Christoph Maxheim17 studies merger arbitrage between August 1999 and October 2006 in three countries: Austria, Germany, and Switzerland. The results for Austria look unfavorable due to the uncharacteristically strong performance of the Austrian Traded Index ATX benchmark over the period of the study. He finds that merger arbitrage in Austria outperforms the ATX index by 2.41 percent; in Germany, it outperforms the Deutscher Aktienindex DAX by 3.97 percent; and in Switzerland, it outperforms the Swiss Performance Index SPI by 2.73 percent annually. Maxheim considers stock-for-stock deals, cash deals, and mixed stock and cash deals. His results are difficult to compare with those of other studies because he does not include transaction costs and calculates raw returns rather than risk-adjusted returns.
These results are confirmed by Rohani and Wanzelius,18 who investigate 212 mergers in Europe between the years 1997 and 2005. They find that a passive merger arbitrage strategy generates abnormal returns of between 2.27 and 3.24 percent. For a semi-active portfolio, in which the arbitrageur invests only in mergers with attributes that statistically have a high probability of completion, the excess return is 2.76 percent. Finally, they find that a portfolio that consists of reverse merger arbitrage (see Chapter 4) has a negative excess return; even a portfolio of only reverse arbitraging hostile transactions generates negative excess returns.
Only looking at U.K. mergers, Cao, Goldie, Liang and Petrasek19 find a positive risk-adjusted return of 0.94 percent per month for 975 cash and stock mergers using a Fama-French three-factor model. They confirm the existence of a nonlinearity for severe market downturns. This study is notable for having the largest sample size of all studies outside the United States.
A study of 193 mergers in Australia between 1991 and 2000 by Krishnan Maheswaran and Soon Chin Yeoh20 finds excess returns of 0.84 to 1.20 percent before transaction costs. Once transaction costs of 0.15 percent stamp duty, commissions of 0.30 percent, and 0.50 percent market impact are taken into account, excess returns are no longer significant. They structure a time-weighted portfolio following Mitchell and Pulvino's methodology. Interestingly, they do not find that the market-neutral behavior of merger arbitrage disappears in down markets. The threshold level that minimizes squared residuals in their piecewise linear regression is located at –2 percent rather than the –4 percent found by Mitchell and Pulvino for the U.S. market. However, they do not find that there is a statistically significant difference between the two segments of the piecewise linear regression. In other words, merger arbitrage in Australia does not behave differently in severely declining markets than under normal market conditions.

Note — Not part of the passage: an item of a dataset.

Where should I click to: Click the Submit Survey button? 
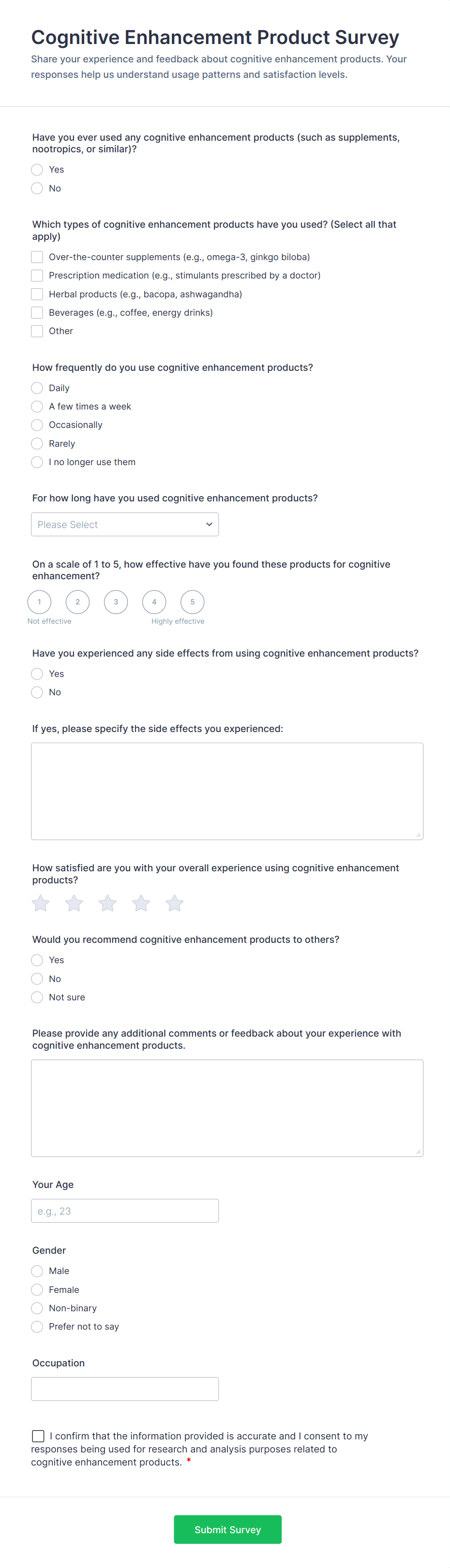(228, 1529)
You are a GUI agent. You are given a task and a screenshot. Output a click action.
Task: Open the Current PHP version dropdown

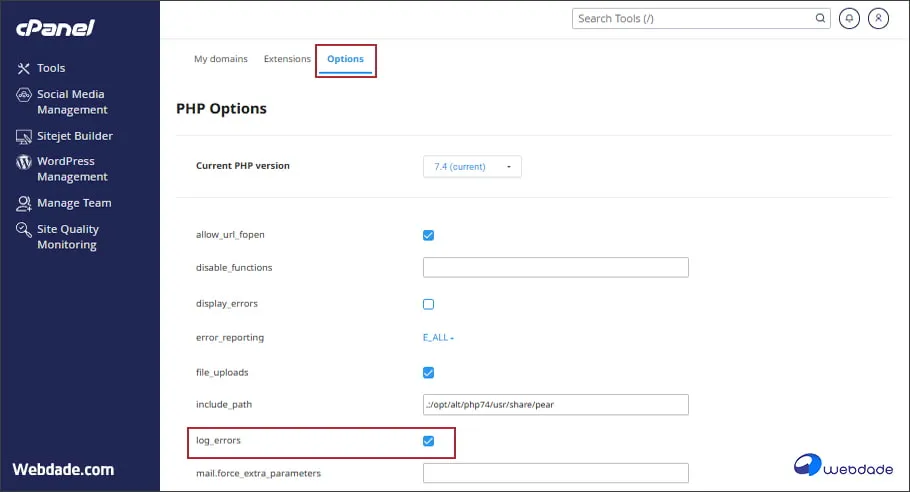[x=472, y=166]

In China, there are very few investable mergers and acquisitions to date in which arbitrageurs could have invested. The first public tender offer was only made in June 2003 after securities regulators issued Administrative Measures on the Acquisition of Listed Companies. A particularity of the Chinese market is the existence of mandatory tender offers that holders of more than 30 percent of the shares are required to make to the holders of the freely circulating (i.e., not held by the state) shares. Because many 30 percent holders do not actually intend to acquire the firm they are invested in, these tender offers are made at a discount (sometimes at more than a 50 percent discount) to the market price in order to discourage shareholders from tendering their shares. As a result, the only merger arbitrage study21 in the Chinese market has to work with a limited data set of only 22 tender offer bids between 2002 and 2006 in which a real acquisition attempt was made. The results of merger arbitrage in the Chinese market are discouraging for any hopeful arbitrageur: Annualized abnormal returns are –4.14 percent. Therefore, it is better to invest in the Chinese market directly than to conduct merger arbitrage in China.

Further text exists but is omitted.